10th Director General of Special Security Force
- In office 19 January 2009 – 27 November 2011
- President: Iajuddin Ahmed Zillur Rahman
- Prime Minister: Sheikh Hasina
- Preceded by: Ashraf Abdullah Yusuf
- Succeeded by: Chowdhury Hasan Sarwardy

Personal details
- Born: 1 January 1960 Lohagara, East Pakistan, Pakistan
- Died: 17 December 2019 (aged 59) Mount Elizabeth Hospital, Singapore
- Awards: Bir Bikrom

Military service
- Allegiance: Bangladesh
- Branch: Bangladesh Army
- Service years: 1980–2019
- Rank: Major General
- Unit: East Bengal Regiment
- Commands: Special Security Force; President Guard Regiment; 72nd Infantry Brigade;
- Conflicts: Chittagong Hill Tracts conflict

= Mia Mohammad Zainul Abedin =

Bangladesh Army Major General (1960–2019)
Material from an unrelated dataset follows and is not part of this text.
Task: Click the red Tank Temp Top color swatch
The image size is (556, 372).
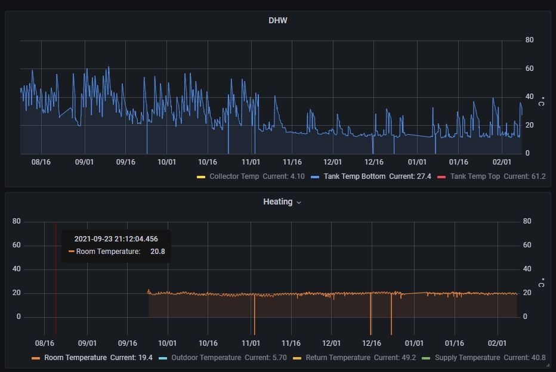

Mia Mohammad Zainul Abedin was a Bangladesh Army major general. He was the former military secretary to the prime minister of Bangladesh from 2011 to 2019. He was a recipient of the Bir Bikrom gallantry award.

==Early life==
Abedin was born on 1 January 1960 in Lohagara, Chittagong District, East Pakistan, Pakistan. He graduated from Faujdarhat Cadet College in Chittagong.

==Career==
Abedin was commissioned with the 2nd BMA long course in Bangladesh Army in 1980.

Abedin was placed in charge of the Special Security Force in 2009.

On 28 November 2011, he was made the military secretary to the prime minister of Bangladesh, Sheikh Hasina.

==Death==
Abedin died on 17 December 2019 in Mount Elizabeth Hospital, Singapore.